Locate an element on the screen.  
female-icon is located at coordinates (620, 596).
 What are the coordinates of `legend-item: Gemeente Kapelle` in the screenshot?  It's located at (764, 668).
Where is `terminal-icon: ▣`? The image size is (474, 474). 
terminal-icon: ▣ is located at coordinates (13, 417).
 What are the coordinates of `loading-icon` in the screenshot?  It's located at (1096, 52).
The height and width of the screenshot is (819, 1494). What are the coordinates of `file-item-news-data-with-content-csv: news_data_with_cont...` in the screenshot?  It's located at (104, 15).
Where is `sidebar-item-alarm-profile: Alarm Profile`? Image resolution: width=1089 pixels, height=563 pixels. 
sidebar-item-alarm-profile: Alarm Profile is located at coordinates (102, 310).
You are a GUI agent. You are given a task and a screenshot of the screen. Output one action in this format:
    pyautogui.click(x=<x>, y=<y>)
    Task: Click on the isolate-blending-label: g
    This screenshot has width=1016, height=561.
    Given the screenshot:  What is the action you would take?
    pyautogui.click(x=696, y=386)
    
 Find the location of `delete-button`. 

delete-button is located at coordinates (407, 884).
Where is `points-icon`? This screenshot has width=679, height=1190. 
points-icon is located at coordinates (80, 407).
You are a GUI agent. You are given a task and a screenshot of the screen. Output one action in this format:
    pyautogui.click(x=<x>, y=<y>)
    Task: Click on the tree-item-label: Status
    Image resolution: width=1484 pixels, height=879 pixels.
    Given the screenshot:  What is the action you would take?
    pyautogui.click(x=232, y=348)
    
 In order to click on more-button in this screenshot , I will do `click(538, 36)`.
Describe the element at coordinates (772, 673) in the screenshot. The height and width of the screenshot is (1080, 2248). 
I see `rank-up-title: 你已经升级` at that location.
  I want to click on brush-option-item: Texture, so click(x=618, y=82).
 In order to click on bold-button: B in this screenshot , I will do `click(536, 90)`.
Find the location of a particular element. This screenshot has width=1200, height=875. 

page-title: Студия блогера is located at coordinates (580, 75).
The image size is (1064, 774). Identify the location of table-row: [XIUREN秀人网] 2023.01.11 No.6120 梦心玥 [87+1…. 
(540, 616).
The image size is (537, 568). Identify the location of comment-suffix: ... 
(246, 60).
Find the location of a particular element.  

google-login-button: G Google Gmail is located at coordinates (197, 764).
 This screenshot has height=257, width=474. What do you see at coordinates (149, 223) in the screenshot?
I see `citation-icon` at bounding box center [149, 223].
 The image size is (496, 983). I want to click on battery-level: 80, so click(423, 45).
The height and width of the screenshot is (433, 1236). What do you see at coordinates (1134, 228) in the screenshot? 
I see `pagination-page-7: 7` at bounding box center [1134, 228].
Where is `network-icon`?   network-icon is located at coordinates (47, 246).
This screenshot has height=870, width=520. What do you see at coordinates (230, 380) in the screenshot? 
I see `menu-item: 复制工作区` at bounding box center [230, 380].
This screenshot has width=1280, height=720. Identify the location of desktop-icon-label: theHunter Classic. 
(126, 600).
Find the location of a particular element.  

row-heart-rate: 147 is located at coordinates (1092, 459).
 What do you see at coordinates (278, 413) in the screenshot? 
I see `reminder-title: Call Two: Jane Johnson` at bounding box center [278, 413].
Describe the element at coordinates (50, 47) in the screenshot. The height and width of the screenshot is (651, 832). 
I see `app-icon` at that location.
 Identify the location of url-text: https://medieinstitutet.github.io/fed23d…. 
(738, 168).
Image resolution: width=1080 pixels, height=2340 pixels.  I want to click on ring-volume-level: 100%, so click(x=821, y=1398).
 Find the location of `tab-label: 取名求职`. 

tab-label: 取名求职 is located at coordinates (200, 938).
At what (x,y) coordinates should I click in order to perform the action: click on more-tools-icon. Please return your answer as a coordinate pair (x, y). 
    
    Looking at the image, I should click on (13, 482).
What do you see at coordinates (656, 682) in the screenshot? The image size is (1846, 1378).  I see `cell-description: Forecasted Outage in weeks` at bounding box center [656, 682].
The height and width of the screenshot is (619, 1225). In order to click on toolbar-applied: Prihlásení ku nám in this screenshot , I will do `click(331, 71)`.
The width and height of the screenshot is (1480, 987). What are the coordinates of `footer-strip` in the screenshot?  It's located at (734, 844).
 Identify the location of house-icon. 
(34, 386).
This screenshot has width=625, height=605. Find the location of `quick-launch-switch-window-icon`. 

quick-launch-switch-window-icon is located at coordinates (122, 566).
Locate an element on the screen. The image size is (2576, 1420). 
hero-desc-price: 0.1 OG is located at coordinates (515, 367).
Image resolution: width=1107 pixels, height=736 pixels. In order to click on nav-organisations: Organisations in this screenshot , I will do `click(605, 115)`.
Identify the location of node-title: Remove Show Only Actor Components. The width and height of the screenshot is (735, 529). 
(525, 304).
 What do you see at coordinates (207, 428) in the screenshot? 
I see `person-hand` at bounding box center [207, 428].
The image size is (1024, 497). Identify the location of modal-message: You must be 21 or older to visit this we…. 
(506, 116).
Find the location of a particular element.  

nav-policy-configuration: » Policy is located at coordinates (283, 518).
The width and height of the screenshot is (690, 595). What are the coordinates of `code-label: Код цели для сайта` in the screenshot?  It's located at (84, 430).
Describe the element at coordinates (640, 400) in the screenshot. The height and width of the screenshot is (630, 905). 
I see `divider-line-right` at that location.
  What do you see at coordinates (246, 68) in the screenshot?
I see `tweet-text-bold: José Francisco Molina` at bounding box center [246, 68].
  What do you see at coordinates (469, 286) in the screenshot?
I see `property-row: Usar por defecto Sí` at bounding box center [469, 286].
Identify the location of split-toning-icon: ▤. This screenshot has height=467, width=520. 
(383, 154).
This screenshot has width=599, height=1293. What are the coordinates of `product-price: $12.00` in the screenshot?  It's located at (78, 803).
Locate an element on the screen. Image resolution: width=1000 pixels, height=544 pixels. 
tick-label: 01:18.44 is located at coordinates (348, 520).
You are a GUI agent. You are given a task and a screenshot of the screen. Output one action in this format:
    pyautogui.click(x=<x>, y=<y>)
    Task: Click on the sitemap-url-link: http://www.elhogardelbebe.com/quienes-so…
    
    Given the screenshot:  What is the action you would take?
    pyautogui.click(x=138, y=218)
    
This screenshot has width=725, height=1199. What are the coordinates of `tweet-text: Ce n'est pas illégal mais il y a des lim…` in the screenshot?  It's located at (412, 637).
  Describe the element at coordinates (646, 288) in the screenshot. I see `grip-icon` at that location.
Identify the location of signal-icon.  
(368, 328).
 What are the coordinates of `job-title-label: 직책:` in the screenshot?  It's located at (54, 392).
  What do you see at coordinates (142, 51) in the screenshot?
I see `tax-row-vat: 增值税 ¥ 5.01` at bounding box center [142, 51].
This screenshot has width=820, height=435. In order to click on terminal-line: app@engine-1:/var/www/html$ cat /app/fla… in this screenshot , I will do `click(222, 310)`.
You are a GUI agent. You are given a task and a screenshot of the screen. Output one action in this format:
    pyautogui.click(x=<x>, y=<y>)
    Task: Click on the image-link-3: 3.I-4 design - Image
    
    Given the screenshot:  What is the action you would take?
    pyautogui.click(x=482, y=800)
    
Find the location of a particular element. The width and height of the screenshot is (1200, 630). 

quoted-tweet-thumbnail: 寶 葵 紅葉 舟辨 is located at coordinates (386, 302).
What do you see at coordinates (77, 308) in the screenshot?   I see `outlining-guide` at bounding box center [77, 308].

== == ==

> _TASK TO COMPLETE_: Could you quote all of the entries above verbatim, from the first line to the last, without changing anything?

> _ANSWER BOX_:
Locate an element on the screen.  
female-icon is located at coordinates (620, 596).
 What are the coordinates of `legend-item: Gemeente Kapelle` in the screenshot?  It's located at (764, 668).
Where is `terminal-icon: ▣`? The image size is (474, 474). 
terminal-icon: ▣ is located at coordinates (13, 417).
 What are the coordinates of `loading-icon` in the screenshot?  It's located at (1096, 52).
The height and width of the screenshot is (819, 1494). What are the coordinates of `file-item-news-data-with-content-csv: news_data_with_cont...` in the screenshot?  It's located at (104, 15).
Where is `sidebar-item-alarm-profile: Alarm Profile`? Image resolution: width=1089 pixels, height=563 pixels. 
sidebar-item-alarm-profile: Alarm Profile is located at coordinates (102, 310).
You are a GUI agent. You are given a task and a screenshot of the screen. Output one action in this format:
    pyautogui.click(x=<x>, y=<y>)
    Task: Click on the isolate-blending-label: g
    This screenshot has width=1016, height=561.
    Given the screenshot:  What is the action you would take?
    pyautogui.click(x=696, y=386)
    
 Find the location of `delete-button`. 

delete-button is located at coordinates (407, 884).
Where is `points-icon`? This screenshot has width=679, height=1190. 
points-icon is located at coordinates (80, 407).
You are a GUI agent. You are given a task and a screenshot of the screen. Output one action in this format:
    pyautogui.click(x=<x>, y=<y>)
    Task: Click on the tree-item-label: Status
    Image resolution: width=1484 pixels, height=879 pixels.
    Given the screenshot:  What is the action you would take?
    pyautogui.click(x=232, y=348)
    
 In order to click on more-button in this screenshot , I will do `click(538, 36)`.
Describe the element at coordinates (772, 673) in the screenshot. The height and width of the screenshot is (1080, 2248). 
I see `rank-up-title: 你已经升级` at that location.
  I want to click on brush-option-item: Texture, so click(x=618, y=82).
 In order to click on bold-button: B in this screenshot , I will do `click(536, 90)`.
Find the location of a particular element. This screenshot has width=1200, height=875. 

page-title: Студия блогера is located at coordinates (580, 75).
The image size is (1064, 774). Identify the location of table-row: [XIUREN秀人网] 2023.01.11 No.6120 梦心玥 [87+1…. 
(540, 616).
The image size is (537, 568). Identify the location of comment-suffix: ... 
(246, 60).
Find the location of a particular element.  

google-login-button: G Google Gmail is located at coordinates (197, 764).
 This screenshot has height=257, width=474. What do you see at coordinates (149, 223) in the screenshot?
I see `citation-icon` at bounding box center [149, 223].
 The image size is (496, 983). I want to click on battery-level: 80, so click(423, 45).
The height and width of the screenshot is (433, 1236). What do you see at coordinates (1134, 228) in the screenshot? 
I see `pagination-page-7: 7` at bounding box center [1134, 228].
Where is `network-icon`?   network-icon is located at coordinates (47, 246).
This screenshot has height=870, width=520. What do you see at coordinates (230, 380) in the screenshot? 
I see `menu-item: 复制工作区` at bounding box center [230, 380].
This screenshot has width=1280, height=720. Identify the location of desktop-icon-label: theHunter Classic. 
(126, 600).
Find the location of a particular element.  

row-heart-rate: 147 is located at coordinates (1092, 459).
 What do you see at coordinates (278, 413) in the screenshot? 
I see `reminder-title: Call Two: Jane Johnson` at bounding box center [278, 413].
Describe the element at coordinates (50, 47) in the screenshot. The height and width of the screenshot is (651, 832). 
I see `app-icon` at that location.
 Identify the location of url-text: https://medieinstitutet.github.io/fed23d…. 
(738, 168).
Image resolution: width=1080 pixels, height=2340 pixels.  I want to click on ring-volume-level: 100%, so click(x=821, y=1398).
 Find the location of `tab-label: 取名求职`. 

tab-label: 取名求职 is located at coordinates (200, 938).
At what (x,y) coordinates should I click in order to perform the action: click on more-tools-icon. Please return your answer as a coordinate pair (x, y). 
    
    Looking at the image, I should click on (13, 482).
What do you see at coordinates (656, 682) in the screenshot? The image size is (1846, 1378).  I see `cell-description: Forecasted Outage in weeks` at bounding box center [656, 682].
The height and width of the screenshot is (619, 1225). In order to click on toolbar-applied: Prihlásení ku nám in this screenshot , I will do `click(331, 71)`.
The width and height of the screenshot is (1480, 987). What are the coordinates of `footer-strip` in the screenshot?  It's located at (734, 844).
 Identify the location of house-icon. 
(34, 386).
This screenshot has width=625, height=605. Find the location of `quick-launch-switch-window-icon`. 

quick-launch-switch-window-icon is located at coordinates (122, 566).
Locate an element on the screen. The image size is (2576, 1420). 
hero-desc-price: 0.1 OG is located at coordinates (515, 367).
Image resolution: width=1107 pixels, height=736 pixels. In order to click on nav-organisations: Organisations in this screenshot , I will do `click(605, 115)`.
Identify the location of node-title: Remove Show Only Actor Components. The width and height of the screenshot is (735, 529). 
(525, 304).
 What do you see at coordinates (207, 428) in the screenshot? 
I see `person-hand` at bounding box center [207, 428].
The image size is (1024, 497). Identify the location of modal-message: You must be 21 or older to visit this we…. 
(506, 116).
Find the location of a particular element.  

nav-policy-configuration: » Policy is located at coordinates (283, 518).
The width and height of the screenshot is (690, 595). What are the coordinates of `code-label: Код цели для сайта` in the screenshot?  It's located at (84, 430).
Describe the element at coordinates (640, 400) in the screenshot. The height and width of the screenshot is (630, 905). 
I see `divider-line-right` at that location.
  What do you see at coordinates (246, 68) in the screenshot?
I see `tweet-text-bold: José Francisco Molina` at bounding box center [246, 68].
  What do you see at coordinates (469, 286) in the screenshot?
I see `property-row: Usar por defecto Sí` at bounding box center [469, 286].
Identify the location of split-toning-icon: ▤. This screenshot has height=467, width=520. 
(383, 154).
This screenshot has width=599, height=1293. What are the coordinates of `product-price: $12.00` in the screenshot?  It's located at (78, 803).
Locate an element on the screen. Image resolution: width=1000 pixels, height=544 pixels. 
tick-label: 01:18.44 is located at coordinates (348, 520).
You are a GUI agent. You are given a task and a screenshot of the screen. Output one action in this format:
    pyautogui.click(x=<x>, y=<y>)
    Task: Click on the sitemap-url-link: http://www.elhogardelbebe.com/quienes-so…
    
    Given the screenshot:  What is the action you would take?
    pyautogui.click(x=138, y=218)
    
This screenshot has width=725, height=1199. What are the coordinates of `tweet-text: Ce n'est pas illégal mais il y a des lim…` in the screenshot?  It's located at (412, 637).
  Describe the element at coordinates (646, 288) in the screenshot. I see `grip-icon` at that location.
Identify the location of signal-icon.  
(368, 328).
 What are the coordinates of `job-title-label: 직책:` in the screenshot?  It's located at (54, 392).
  What do you see at coordinates (142, 51) in the screenshot?
I see `tax-row-vat: 增值税 ¥ 5.01` at bounding box center [142, 51].
This screenshot has width=820, height=435. In order to click on terminal-line: app@engine-1:/var/www/html$ cat /app/fla… in this screenshot , I will do `click(222, 310)`.
You are a GUI agent. You are given a task and a screenshot of the screen. Output one action in this format:
    pyautogui.click(x=<x>, y=<y>)
    Task: Click on the image-link-3: 3.I-4 design - Image
    
    Given the screenshot:  What is the action you would take?
    pyautogui.click(x=482, y=800)
    
Find the location of a particular element. The width and height of the screenshot is (1200, 630). 

quoted-tweet-thumbnail: 寶 葵 紅葉 舟辨 is located at coordinates (386, 302).
What do you see at coordinates (77, 308) in the screenshot?   I see `outlining-guide` at bounding box center [77, 308].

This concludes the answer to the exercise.